◆ THE RECORDS
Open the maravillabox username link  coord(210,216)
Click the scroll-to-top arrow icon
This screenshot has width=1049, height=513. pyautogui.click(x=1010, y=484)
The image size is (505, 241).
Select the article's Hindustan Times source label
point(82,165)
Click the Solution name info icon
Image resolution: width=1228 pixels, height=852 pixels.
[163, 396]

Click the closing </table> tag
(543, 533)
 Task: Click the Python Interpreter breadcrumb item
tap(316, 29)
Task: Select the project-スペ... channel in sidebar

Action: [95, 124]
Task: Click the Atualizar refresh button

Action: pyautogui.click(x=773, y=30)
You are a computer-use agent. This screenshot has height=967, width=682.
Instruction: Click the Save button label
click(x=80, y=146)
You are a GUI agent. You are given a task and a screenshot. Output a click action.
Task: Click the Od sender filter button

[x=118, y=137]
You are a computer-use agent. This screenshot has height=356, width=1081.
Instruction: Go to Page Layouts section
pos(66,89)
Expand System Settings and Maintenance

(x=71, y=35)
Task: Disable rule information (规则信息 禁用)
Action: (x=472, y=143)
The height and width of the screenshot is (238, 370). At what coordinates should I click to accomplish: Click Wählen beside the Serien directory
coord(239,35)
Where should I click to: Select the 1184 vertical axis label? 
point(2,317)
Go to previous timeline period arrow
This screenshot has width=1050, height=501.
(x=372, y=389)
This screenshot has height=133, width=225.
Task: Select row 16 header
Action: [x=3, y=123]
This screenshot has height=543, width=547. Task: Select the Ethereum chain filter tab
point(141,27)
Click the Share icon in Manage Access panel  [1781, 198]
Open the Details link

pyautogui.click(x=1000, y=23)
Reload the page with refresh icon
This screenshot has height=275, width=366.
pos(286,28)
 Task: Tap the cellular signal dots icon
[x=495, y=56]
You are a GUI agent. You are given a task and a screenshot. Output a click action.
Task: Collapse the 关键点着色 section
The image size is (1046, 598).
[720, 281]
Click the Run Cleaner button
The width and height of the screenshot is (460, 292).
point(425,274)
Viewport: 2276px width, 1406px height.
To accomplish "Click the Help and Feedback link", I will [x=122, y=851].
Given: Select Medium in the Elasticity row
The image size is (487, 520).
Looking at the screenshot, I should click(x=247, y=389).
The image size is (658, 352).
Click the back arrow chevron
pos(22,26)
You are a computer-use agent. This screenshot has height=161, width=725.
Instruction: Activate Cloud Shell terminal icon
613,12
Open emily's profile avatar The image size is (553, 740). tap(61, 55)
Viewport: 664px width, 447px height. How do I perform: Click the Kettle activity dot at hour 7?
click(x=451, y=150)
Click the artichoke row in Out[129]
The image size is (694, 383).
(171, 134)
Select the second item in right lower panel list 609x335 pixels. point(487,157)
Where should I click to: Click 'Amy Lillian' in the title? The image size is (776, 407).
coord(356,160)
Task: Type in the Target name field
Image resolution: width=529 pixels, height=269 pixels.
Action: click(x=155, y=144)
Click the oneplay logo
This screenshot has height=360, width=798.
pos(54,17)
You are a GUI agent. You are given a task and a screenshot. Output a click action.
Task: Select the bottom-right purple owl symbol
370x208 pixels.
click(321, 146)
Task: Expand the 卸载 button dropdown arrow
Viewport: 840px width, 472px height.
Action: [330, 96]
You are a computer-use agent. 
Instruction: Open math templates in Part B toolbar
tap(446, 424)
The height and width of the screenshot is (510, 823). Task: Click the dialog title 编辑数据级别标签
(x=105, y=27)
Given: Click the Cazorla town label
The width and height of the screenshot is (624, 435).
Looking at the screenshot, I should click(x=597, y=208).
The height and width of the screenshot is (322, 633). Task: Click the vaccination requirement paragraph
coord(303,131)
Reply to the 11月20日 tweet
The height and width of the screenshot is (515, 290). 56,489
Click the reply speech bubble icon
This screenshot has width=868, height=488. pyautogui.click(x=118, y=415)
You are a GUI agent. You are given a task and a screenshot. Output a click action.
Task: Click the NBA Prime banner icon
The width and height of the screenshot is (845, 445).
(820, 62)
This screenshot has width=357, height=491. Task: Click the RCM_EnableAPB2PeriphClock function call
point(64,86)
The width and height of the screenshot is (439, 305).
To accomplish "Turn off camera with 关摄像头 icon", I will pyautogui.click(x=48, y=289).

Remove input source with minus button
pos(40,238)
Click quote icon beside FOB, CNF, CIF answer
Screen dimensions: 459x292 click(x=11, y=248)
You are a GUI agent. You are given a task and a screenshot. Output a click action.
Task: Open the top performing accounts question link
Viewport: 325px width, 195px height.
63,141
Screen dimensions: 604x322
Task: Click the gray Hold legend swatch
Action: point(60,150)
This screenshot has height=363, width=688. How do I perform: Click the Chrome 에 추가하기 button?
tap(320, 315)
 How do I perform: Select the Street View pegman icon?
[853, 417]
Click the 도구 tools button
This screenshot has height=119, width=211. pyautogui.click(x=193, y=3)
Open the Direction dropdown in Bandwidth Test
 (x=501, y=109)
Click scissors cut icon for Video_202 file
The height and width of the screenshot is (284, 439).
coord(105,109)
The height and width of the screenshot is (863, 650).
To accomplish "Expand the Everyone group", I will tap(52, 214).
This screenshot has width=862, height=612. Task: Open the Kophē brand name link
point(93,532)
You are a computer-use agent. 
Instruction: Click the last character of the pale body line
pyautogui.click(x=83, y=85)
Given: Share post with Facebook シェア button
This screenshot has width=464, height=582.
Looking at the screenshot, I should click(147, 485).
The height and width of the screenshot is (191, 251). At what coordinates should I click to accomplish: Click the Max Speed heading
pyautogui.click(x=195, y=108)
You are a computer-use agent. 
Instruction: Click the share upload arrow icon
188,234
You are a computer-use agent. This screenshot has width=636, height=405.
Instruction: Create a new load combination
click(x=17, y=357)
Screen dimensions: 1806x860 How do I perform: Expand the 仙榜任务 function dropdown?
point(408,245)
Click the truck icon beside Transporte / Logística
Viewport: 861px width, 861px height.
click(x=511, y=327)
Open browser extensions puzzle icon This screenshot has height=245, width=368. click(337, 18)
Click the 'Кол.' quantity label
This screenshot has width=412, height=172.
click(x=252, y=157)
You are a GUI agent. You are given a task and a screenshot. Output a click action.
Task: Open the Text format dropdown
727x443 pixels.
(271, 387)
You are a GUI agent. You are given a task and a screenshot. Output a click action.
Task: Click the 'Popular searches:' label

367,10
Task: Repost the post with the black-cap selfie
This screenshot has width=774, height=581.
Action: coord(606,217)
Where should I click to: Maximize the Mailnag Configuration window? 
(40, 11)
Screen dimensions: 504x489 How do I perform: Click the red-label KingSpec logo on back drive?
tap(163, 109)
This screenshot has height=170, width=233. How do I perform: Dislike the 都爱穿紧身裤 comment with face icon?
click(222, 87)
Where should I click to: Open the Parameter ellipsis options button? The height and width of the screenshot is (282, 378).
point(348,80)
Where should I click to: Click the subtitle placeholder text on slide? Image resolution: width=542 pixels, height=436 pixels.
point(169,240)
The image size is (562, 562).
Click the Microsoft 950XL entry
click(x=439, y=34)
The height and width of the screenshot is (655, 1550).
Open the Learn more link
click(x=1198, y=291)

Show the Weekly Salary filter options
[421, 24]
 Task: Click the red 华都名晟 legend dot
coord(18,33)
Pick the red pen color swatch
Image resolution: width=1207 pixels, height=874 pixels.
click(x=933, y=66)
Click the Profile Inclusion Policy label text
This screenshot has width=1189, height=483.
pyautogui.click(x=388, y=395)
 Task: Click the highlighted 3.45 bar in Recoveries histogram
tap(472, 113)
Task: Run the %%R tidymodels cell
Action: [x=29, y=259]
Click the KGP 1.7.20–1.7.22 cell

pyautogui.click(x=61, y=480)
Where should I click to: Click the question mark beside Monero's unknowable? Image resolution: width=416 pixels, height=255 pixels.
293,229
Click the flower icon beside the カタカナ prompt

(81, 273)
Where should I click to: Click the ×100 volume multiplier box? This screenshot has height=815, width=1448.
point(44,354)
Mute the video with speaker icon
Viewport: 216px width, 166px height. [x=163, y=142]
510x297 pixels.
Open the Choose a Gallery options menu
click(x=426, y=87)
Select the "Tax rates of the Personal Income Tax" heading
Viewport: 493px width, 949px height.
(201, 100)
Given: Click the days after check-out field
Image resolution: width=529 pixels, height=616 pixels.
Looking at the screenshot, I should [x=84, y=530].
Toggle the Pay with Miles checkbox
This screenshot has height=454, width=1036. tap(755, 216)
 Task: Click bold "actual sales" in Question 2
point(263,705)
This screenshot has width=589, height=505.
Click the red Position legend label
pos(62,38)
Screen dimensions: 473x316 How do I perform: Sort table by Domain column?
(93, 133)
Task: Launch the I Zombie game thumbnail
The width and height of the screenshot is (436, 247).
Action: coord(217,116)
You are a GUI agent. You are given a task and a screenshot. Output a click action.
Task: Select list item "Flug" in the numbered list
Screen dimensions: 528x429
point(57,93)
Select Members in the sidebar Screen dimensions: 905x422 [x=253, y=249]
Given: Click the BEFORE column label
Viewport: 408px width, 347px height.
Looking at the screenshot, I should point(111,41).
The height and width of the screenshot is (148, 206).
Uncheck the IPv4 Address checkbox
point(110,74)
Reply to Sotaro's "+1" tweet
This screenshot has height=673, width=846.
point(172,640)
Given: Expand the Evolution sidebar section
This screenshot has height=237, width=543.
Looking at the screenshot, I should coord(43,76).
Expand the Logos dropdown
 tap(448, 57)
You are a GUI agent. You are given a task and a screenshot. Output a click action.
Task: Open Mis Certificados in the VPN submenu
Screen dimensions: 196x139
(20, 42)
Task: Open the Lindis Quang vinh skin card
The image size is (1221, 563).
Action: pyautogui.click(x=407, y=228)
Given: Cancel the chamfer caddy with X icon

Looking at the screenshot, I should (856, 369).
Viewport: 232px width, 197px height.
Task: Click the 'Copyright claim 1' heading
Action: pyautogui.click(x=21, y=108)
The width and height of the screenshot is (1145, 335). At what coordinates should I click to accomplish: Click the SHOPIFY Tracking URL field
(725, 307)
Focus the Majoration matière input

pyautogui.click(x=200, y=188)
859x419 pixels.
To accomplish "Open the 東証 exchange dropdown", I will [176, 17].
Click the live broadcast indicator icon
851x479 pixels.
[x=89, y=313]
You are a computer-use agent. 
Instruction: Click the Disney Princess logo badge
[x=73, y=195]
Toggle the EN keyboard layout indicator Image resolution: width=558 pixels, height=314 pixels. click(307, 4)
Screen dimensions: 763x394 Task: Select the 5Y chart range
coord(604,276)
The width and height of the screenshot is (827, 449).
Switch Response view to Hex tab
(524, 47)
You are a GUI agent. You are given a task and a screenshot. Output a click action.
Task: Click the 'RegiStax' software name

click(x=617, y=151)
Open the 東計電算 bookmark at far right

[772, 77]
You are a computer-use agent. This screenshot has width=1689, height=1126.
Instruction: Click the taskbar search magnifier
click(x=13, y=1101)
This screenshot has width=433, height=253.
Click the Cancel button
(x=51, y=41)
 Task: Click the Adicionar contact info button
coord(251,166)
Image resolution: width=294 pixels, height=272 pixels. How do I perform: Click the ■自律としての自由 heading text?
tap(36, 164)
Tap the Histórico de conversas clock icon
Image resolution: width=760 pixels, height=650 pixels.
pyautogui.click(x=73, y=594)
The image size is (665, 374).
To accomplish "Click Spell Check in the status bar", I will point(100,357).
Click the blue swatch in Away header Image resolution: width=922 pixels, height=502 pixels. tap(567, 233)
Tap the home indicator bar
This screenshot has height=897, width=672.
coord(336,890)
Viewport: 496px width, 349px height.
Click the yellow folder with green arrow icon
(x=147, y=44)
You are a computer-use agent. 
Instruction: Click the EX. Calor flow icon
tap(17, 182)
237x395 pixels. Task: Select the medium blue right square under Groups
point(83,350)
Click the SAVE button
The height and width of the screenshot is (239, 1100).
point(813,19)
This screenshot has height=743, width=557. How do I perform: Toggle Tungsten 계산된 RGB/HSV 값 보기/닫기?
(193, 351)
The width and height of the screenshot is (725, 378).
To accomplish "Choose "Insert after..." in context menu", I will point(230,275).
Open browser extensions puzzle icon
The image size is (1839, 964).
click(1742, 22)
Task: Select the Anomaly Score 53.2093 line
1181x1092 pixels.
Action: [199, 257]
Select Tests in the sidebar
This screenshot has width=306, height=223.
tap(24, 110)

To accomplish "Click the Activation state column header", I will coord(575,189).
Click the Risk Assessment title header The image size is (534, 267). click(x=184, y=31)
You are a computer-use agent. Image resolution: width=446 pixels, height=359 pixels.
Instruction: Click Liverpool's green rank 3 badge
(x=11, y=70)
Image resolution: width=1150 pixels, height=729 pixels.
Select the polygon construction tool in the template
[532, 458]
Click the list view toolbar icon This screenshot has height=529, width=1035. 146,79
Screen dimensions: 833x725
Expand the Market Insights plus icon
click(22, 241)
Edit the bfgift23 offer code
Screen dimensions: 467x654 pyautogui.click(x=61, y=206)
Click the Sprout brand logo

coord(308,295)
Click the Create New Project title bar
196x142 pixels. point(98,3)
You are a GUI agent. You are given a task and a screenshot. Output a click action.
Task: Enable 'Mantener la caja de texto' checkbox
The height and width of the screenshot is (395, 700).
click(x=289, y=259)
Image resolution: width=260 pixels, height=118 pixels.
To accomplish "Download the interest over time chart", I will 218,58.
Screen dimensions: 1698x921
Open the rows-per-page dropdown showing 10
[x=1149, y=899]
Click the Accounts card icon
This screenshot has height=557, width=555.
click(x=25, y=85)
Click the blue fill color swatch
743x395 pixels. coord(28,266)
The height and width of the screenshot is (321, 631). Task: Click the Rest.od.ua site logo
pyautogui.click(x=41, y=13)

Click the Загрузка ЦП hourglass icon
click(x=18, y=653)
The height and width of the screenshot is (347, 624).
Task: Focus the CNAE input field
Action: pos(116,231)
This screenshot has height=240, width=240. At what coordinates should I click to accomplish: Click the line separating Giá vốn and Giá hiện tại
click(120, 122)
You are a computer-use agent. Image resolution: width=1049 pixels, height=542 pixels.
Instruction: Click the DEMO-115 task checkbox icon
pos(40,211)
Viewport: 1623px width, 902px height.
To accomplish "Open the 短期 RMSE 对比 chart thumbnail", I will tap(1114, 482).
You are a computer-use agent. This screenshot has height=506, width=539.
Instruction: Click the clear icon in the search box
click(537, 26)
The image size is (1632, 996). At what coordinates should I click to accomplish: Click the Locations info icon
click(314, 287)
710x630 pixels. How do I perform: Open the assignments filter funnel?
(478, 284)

◆ REQUIRED ACTION
Report the lines above that have the word "puzzle" in them.

◆ YOUR SOLUTION
Open browser extensions puzzle icon This screenshot has height=245, width=368. click(337, 18)
Open browser extensions puzzle icon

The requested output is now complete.